Seoulmates Game Night: Sharing Love for Korean Culture

Seoulmates Game Night meeting at the Graham Center | Sophia Baltodano, PantherNOW

Sophia Baltodano | Contributing Writer

Love, language learning and cultural appreciation went hand-in-hand at Seoulmates Game Night hosted by the Korean Culture Club.

The recent “Seoulmates Game Night” on Thursday, Feb. 15 at the Graham Center marked a special event, delving into how Koreans celebrate Valentine’s Day. 

Traditional Korean variety show games, such as “Shouting in Silence,” “Drawing Relay,” and the traditional Korean game “Ddakji,” took center stage.  The choice of a game show format for this event was deliberate. 

According to sophomore communications major and club president Amelia Villas Aienros, it provides an excellent platform for members to come together, fostering a sense of community. 

“At events, people can be shy, but with game night, there are teams where people can work together, make friends, and build a community,” Aienros said.

One of the standout activities during the game night involved a board adorned with heart-shaped sticky notes paying homage to Namsan Tower, or Seoul Tower, where couples traditionally place love locks. 

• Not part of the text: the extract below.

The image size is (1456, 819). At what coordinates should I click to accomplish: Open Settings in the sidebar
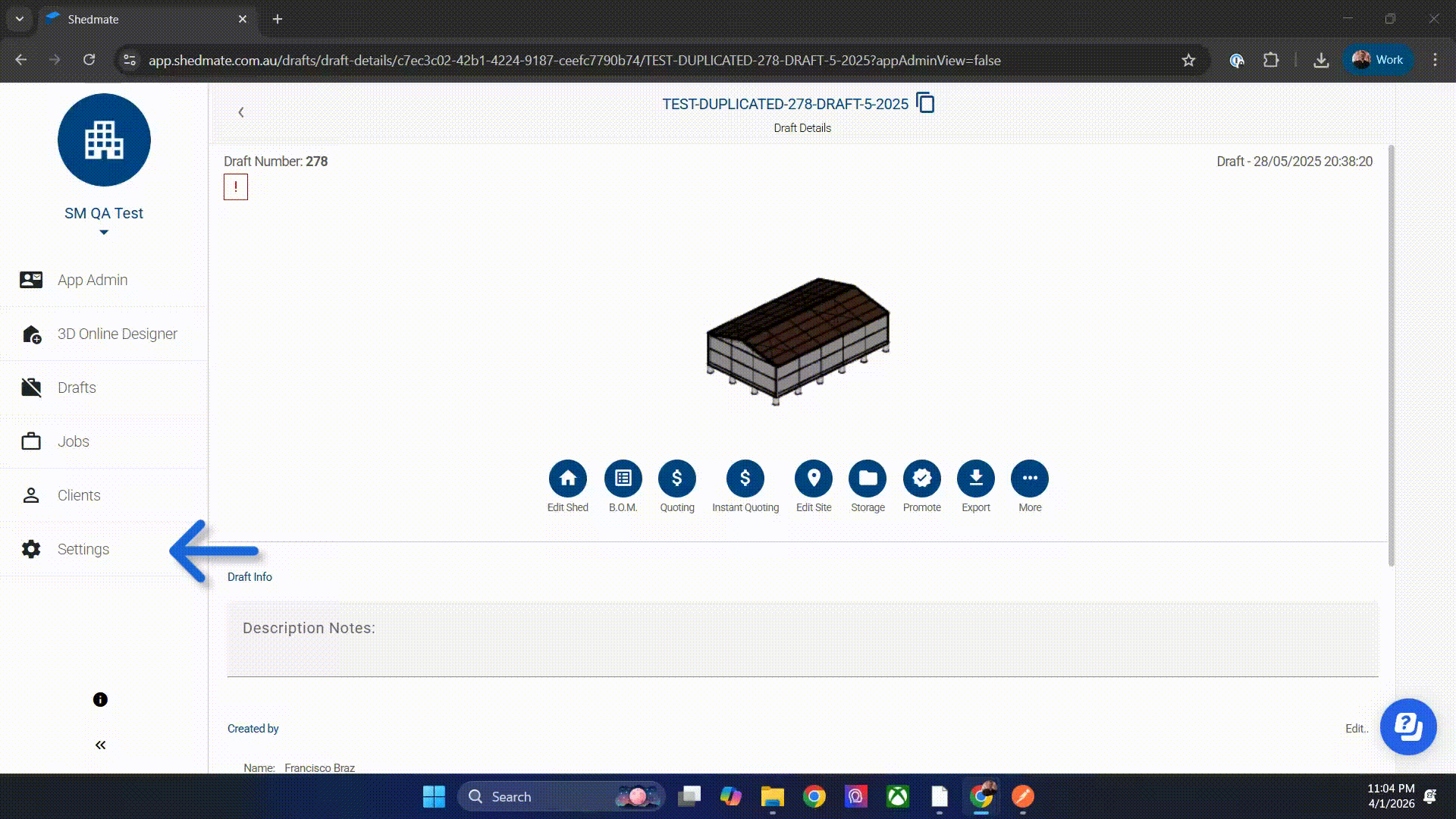click(x=83, y=549)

Paying homage to that romantic tradition, participants wrote their own notes and stuck them on the board.

Participants write messages in the spirit of Valentine’s Day | Sophia Baltodano, PantherNOW

Founded in 2013, the club has grown from a small group sharing K-drama and K-pop interests to a vibrant community embracing all aspects of Korean culture and heritage.

“Korean Culture Club is a space where individuals can share their enthusiasm for Korean culture,” Aienros said. 

Aienros joined during her sophomore year in 2021 after her professor introduced her to the club, looking for a place to share her interests in the language and culture, Aneiros gradually immersed herself in the community, serving as vice president the next year and now the President, as a senior.

The club’s primary goal is to share the less popular aspects of Korean culture and showcase the richness of Korean traditions, from cuisine and hanboks to calligraphy and classical music. 

“People mostly know about K-dramas and K-pop, so we want to share more about Korean culture, not just what is mainstream,” she said.

Namsan Tower at FIU | Sophia Baltodano, PantherNOW

Throughout the academic year, the KCC organizes a myriad of events, aligning with various Korean celebrations. 

They host the Chuseok banquet, celebrating Korean Thanksgiving around the end of September, the Korean Festival, and the Korean Lunar New Year Lantern Festival Gala in the fall as well as a grand Korean New Year Festival usually done in the Spring.

What makes the Korean Culture Club stand out is its commitment to collaboration with other Asian clubs as well. 

The KCC partners with clubs such as the Japan Club, the Korean Language Empowerment Club, and the Asian Student Union. 

Areebah Hameed, a new member of the club, shared some of what she likes about Korean culture and heritage. 

“My favorite aspect of Korean culture is the food.” said Hameed. 

Having experienced Korea firsthand last summer when visiting, another new member, Emma Gonzalez said she developed her own appreciation for the flavorful cuisine. 

This love for the culinary arts aligns with the club’s mission to educate its members on all aspects of Korean culture.

As the Korean Culture Club at FIU continues to evolve, its commitment to providing a comprehensive understanding of Korean culture remains unwavering. 

Beyond the glitz of K-pop, K-dramas, and K-Beauty, the club’s events, like the “Seoulmates Game Night,” are a testament to their dedication to sharing the diversity of Korean culture with the FIU community.